Though the defection was widely reported to have occurred in New York, the Miami source said it happened here -- and that it spread uncertainty among Cuban intelligence agents in other parts of the United States, including Florida.

"Right now, they have a lot of confusion," he said. "From what we know from our contacts, they are going to change personnel."

He said the departing agents are not assigned to Florida, "but there are many who have gone (to Cuba) to get instructions."

Defections and movements of intelligence personnel are classified matters that are not divulged as a matter of U.S. policy. The State Department, the FBI in Washington and Miami, the CIA and a spokesman for the U.S. delegation to the United Nations refused comment on Pérez Méndez and the changing of the Cuban guard in the U.S.

The Miami source described Pérez Méndez, 37, as one of Cuba's chiefs of intelligence operations. Several media have reported Pérez Méndez to have been a captain in Cuba's General Directorate of Intelligence (DGI) and a high-level official in the Cuban Institute of Friendship With the People, know by its Spanish acronym, ICAP.

"This man was mostly in charge of Cubans off the island, controlling what was done abroad" by state-side groups that sympathize with the Cuban government, the Miami source said.

Pérez Méndez, he added, was involved with smoothing the way through Cuban waters for drug smugglers, who, according to congressional testimony, have used Cuban docking facilities, gunboat escorts, and mechanics to repair boats.
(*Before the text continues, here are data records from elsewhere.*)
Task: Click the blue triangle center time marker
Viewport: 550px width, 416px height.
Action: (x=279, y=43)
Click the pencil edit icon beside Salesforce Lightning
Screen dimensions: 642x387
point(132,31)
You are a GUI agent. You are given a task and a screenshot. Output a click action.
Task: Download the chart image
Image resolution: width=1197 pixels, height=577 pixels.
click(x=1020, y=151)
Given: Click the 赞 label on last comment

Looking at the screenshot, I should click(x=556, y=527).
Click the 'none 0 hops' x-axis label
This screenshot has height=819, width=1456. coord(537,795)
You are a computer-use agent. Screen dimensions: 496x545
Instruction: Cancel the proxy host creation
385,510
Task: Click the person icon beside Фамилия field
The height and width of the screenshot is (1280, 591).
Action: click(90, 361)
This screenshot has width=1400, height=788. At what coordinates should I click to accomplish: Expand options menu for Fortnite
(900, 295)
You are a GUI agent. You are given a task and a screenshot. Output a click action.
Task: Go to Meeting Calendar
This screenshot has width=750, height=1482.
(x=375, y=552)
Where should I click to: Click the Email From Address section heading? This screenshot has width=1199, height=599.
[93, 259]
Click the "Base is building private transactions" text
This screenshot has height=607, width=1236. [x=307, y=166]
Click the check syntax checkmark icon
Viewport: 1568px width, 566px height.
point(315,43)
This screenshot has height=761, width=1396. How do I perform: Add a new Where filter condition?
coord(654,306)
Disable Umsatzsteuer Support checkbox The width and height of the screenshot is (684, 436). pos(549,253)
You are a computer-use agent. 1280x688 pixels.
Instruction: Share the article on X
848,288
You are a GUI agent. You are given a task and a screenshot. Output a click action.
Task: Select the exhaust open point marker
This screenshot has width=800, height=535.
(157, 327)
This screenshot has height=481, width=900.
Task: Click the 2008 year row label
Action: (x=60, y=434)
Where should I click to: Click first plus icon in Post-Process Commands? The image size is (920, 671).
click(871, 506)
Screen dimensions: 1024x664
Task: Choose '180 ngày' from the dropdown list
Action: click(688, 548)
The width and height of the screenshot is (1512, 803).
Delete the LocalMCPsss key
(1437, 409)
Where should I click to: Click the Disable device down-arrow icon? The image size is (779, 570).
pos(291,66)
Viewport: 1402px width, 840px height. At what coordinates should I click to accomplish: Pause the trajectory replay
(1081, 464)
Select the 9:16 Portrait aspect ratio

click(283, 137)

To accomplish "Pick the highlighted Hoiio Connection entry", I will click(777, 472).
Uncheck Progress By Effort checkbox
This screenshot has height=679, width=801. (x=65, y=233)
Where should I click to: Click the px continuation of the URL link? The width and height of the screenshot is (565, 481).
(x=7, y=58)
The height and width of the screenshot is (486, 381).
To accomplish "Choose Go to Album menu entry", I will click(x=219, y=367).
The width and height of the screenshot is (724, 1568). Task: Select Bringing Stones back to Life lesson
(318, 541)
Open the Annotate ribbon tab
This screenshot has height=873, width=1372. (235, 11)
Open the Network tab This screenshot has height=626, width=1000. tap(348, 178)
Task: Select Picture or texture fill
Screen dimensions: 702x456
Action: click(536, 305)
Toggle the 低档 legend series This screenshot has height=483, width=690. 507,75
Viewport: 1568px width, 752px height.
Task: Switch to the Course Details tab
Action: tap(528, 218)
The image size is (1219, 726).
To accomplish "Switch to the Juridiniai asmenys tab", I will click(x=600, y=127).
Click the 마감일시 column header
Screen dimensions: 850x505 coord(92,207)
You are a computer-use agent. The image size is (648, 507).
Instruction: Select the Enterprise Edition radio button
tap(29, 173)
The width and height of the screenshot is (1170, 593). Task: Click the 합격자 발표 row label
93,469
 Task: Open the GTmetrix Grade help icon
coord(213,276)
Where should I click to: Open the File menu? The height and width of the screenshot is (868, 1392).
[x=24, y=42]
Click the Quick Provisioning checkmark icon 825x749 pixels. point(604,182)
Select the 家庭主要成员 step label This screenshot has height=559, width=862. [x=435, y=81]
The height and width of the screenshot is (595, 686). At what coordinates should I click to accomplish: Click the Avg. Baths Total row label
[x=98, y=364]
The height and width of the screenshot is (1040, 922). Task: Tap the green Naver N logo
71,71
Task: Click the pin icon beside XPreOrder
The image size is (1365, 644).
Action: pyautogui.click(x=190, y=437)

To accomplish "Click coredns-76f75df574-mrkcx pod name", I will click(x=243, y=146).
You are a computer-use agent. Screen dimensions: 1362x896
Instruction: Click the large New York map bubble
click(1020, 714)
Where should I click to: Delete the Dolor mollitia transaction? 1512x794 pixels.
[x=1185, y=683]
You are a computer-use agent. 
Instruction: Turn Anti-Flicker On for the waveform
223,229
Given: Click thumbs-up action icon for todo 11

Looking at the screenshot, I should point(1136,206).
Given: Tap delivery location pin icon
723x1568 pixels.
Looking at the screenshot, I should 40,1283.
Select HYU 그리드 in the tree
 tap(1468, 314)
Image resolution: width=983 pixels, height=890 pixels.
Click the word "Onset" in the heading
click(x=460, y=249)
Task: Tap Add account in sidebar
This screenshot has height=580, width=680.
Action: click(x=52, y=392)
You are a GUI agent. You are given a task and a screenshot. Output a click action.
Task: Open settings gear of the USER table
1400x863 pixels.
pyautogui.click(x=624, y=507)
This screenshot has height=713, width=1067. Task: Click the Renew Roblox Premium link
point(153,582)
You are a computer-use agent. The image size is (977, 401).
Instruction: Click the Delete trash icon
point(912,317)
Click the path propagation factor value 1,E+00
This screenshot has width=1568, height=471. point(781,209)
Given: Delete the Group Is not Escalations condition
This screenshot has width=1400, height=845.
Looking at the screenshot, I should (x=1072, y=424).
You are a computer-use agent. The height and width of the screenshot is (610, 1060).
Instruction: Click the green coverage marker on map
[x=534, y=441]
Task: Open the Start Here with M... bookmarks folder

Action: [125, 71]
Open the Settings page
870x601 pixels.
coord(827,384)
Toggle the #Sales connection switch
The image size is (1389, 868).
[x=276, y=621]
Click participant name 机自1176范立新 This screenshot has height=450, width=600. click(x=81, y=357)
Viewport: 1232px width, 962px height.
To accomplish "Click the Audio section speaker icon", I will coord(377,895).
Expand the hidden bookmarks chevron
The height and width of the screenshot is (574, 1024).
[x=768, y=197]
"Right now, the interviewing (of Pérez Méndez) is being done by the CIA," the Miami source said.

He said the CIA had contacted Pérez Méndez about eight months ago while he was in the United States after he expressed a desire to stay in this country permanently.

U.S. agents "first tried to get the individual to work (as a double agent), but it didn't happen," apparently because Pérez Méndez did not want to risk it, the Miami source said.

The focus was then changed to getting him to defect, but Pérez Méndez was unable to let U.S. officials know when he would be traveling to this country on official business.

The chance arose July 14 when Pérez Méndez was working on the security detail for the Cuban salsa group Orquesta Aragón, which performed July 11 and 16 at two New York City nightspots.

When he arrived at Miami International Airport, Pérez Méndez told Customs agents of his desire to defect. They immediately called the FBI, which took him into custody, the Miami source said.

The FBI's spokesman in Miami Chris Mazzella, would not confirm or deny the scenario.

Although the FBI and CIA work jointly with defectors, the CIA did not find out about the Pérez Méndez defection until Cuban officials in Washington advised a double agent to be careful about subsequent contacts with Pérez Méndez, the Miami intelligence source said.

The double agent then told the CIA that Pérez Méndez had defected.